Silverstein é ainda mais pessimista. “Não acredito que Israel seja um país que possa salvar a si mesmo”, afirma ele. “Uma vez que deixou de ser uma democracia [comentário da autora da matéria: Israel nunca foi uma democracia], a solução para seus problemas não pode vir de dentro. Temo que devamos esperar por um país disfuncional que perpetre um ato tão horrendo que o resto do mundo nada mais possa fazer senão intervir para impedir algo muito pior. A Sérvia atraiu esse destino por meio do massacre de Srebenica e o subsequente genocídio em Kosovo. A Síria vem para a mesma encruzilhada com o recente assassinato do chefe da segurança libanesa. Israel seguirá os passos de Assad. É só uma questão de tempo. E de quanto derramamento de sangue o mundo pode absorver antes de repreender Israel por seu comportamento”.
Eu diria que o mundo está cansado de “repreender Israel por seu comportamento”. Um comportamento “beligerante”, como o classificou o documento “Preparando um Oriente Médio sem Israel”, elaborado por 16 órgãos dos Estados Unidos, entre forças armadas, secretarias de Estado e agências de segurança.
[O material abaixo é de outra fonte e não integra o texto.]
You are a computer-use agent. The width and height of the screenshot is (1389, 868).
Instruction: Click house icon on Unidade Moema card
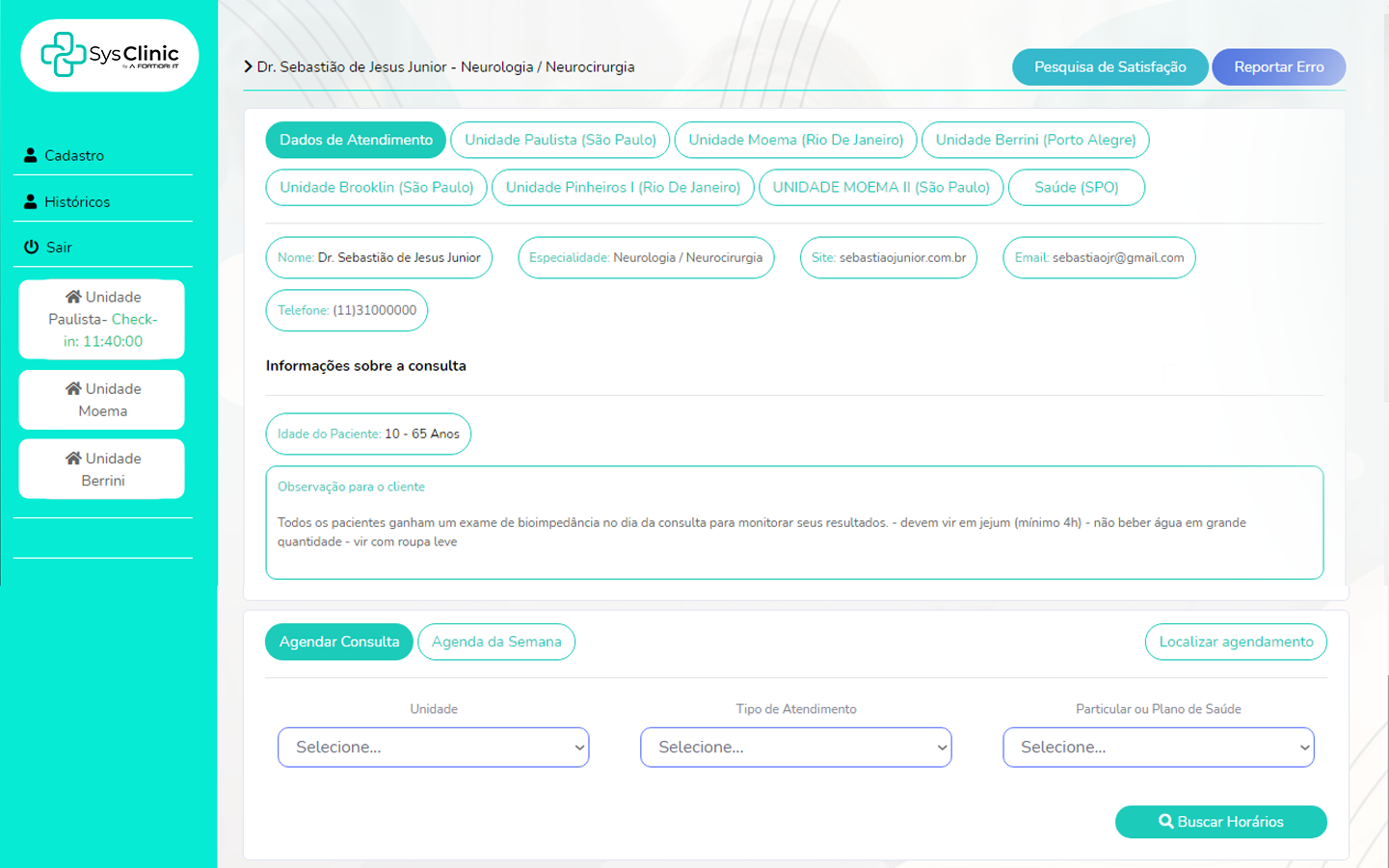pyautogui.click(x=73, y=388)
O que falta aos governos do mundo é, mais do que impor sanções aos sionistas, corrigir o erro cometido em 1947, quando, cedendo a ameaças e pressões do sionismo e do governo Truman, recomendaram (e não “decidiram”, como os sionistas espalharam e a maioria acreditou) a partilha da Palestina.
A sociedade civil internacional enfrenta o sionismo sem medo, apesar das intimidações psicológicas, físicas, políticas e financeiras, e das agressões em plena rua a ativistas pró-Palestina, como aconteceu recentemente na França a Olívia Zeymour e a outros membros do grupo que promove a ação “Bem-Vindo à Palestina”, de desafio ao bloqueio aéreo imposto por Israel à Palestina. Os movimentos sociais do mundo inteiro estarão reunidos de 28 de novembro a 1º. de dezembro deste ano em Porto Alegre, no Fórum Social Mundial Palestina Livre, para pensar estratégias visando o fim da ocupação. É um bom momento para os governos começarem a agir de maneira decisiva e definitiva para impedir a continuação dos crimes cometidos pelo governo israelense, entre os quais está levar uma sociedade inteira a defender o racismo, como a pesquisa do Dialog mostrou.